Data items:
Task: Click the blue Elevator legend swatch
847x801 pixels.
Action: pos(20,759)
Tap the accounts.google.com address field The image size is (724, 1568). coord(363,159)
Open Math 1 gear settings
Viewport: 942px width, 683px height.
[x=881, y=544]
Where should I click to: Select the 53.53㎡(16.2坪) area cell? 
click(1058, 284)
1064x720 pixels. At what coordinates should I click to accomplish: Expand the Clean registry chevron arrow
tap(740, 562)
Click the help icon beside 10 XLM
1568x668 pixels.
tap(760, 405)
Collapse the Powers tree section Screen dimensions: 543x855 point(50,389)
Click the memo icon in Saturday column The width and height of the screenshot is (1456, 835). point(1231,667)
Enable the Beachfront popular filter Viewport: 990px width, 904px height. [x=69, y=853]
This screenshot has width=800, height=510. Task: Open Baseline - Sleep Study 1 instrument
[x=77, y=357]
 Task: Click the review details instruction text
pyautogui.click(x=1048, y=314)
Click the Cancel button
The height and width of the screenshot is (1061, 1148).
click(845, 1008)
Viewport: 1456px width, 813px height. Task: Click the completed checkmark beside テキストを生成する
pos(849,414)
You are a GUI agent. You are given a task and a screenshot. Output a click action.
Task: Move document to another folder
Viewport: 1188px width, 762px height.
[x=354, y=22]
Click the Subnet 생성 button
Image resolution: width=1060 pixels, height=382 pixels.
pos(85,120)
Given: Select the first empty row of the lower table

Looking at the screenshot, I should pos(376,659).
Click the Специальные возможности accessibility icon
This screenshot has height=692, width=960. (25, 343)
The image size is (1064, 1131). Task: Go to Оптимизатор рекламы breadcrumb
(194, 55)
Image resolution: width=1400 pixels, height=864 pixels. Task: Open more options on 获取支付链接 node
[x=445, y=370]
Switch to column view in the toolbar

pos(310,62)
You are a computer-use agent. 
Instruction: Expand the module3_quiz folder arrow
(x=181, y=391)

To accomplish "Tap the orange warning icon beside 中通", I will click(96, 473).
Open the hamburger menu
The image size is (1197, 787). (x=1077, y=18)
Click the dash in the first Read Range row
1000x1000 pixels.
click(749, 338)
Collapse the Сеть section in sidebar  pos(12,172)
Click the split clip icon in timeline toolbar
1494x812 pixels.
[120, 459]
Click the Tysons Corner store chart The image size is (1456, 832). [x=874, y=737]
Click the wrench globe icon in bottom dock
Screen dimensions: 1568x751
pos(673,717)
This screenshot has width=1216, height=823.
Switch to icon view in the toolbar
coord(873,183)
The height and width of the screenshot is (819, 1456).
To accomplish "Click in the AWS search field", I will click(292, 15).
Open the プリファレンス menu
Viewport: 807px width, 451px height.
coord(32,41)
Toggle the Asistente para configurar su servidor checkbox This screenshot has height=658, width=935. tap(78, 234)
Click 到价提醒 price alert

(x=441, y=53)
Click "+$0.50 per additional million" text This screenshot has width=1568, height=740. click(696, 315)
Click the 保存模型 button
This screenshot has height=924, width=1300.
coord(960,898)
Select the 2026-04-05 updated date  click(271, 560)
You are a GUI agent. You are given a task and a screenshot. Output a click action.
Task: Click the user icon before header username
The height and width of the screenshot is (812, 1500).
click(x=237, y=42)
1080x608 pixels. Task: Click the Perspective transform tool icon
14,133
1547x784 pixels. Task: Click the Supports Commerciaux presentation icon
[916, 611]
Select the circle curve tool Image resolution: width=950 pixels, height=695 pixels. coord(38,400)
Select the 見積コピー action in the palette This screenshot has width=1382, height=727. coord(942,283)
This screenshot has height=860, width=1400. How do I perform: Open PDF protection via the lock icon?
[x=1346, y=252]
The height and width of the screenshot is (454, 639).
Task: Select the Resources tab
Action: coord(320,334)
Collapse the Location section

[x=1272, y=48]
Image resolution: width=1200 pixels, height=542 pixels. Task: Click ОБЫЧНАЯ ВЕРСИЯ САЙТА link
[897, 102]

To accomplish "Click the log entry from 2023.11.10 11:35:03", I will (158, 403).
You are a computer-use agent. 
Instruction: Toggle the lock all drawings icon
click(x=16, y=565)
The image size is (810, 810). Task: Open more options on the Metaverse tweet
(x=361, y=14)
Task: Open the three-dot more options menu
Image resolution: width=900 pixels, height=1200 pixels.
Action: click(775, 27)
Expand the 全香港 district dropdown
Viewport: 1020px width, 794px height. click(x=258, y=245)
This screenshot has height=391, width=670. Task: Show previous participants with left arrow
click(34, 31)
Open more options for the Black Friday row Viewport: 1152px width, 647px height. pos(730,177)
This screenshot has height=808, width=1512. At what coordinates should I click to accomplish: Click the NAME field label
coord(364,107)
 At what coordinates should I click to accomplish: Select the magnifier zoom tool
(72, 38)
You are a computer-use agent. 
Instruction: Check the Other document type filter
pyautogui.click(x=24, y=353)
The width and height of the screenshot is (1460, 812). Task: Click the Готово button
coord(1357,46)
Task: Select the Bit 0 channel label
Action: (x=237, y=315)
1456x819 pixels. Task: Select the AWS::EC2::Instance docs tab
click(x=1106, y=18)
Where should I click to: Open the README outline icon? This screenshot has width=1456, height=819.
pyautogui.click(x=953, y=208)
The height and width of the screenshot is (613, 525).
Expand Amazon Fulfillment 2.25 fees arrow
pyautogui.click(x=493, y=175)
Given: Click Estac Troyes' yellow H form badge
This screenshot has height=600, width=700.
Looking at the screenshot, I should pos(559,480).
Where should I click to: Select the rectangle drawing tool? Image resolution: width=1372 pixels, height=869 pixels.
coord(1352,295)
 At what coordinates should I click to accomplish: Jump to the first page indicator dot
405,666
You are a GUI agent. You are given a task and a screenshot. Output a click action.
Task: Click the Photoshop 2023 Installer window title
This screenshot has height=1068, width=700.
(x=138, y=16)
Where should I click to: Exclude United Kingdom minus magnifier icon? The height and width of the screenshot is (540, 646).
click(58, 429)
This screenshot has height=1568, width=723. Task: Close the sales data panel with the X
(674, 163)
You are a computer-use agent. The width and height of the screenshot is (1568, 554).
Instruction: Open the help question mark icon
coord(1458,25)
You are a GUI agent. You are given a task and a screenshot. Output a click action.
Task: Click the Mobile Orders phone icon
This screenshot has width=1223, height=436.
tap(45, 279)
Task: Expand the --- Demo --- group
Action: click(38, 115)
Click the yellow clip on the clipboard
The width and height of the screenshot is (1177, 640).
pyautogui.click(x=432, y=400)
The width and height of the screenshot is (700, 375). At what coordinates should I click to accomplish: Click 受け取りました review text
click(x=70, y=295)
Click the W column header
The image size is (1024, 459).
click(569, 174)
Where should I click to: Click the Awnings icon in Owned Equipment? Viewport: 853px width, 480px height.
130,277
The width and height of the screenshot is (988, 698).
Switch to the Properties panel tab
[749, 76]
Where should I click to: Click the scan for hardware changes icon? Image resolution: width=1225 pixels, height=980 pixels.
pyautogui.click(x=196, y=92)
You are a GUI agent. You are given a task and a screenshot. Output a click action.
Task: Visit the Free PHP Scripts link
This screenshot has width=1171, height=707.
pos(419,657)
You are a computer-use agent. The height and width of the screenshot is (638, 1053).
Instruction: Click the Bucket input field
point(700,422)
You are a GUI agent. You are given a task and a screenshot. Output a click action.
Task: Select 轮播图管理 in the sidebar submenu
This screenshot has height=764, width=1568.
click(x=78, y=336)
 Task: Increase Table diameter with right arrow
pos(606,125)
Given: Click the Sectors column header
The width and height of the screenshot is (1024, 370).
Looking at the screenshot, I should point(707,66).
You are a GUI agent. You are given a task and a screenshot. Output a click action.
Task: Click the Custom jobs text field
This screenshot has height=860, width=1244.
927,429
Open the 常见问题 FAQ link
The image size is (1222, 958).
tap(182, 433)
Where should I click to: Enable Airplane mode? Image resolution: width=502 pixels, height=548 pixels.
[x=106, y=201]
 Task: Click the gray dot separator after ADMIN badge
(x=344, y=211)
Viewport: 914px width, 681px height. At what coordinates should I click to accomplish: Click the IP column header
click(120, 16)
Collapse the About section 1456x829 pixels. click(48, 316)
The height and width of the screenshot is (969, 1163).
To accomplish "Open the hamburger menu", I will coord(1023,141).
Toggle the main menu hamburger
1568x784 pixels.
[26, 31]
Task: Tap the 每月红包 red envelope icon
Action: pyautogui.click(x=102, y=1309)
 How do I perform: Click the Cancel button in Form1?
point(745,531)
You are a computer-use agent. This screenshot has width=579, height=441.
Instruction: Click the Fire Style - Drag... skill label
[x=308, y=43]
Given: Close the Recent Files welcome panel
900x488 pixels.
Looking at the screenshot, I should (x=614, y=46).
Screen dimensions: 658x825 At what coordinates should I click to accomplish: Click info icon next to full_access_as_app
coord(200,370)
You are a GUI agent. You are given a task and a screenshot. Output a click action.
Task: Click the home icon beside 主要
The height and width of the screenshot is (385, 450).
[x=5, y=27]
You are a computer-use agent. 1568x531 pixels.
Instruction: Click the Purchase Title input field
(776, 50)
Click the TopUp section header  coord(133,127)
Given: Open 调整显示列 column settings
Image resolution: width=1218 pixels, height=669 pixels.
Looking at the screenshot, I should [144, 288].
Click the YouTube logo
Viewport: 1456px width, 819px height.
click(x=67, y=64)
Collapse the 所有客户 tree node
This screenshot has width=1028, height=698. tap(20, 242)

→ **Task requirements**: Which lines of the listing above contain the word "perform"? Pull out each of those lines in full.

→ **Answer to the task**:
This screenshot has height=860, width=1400. How do I perform: Open PDF protection via the lock icon?
 How do I perform: Click the Cancel button in Form1?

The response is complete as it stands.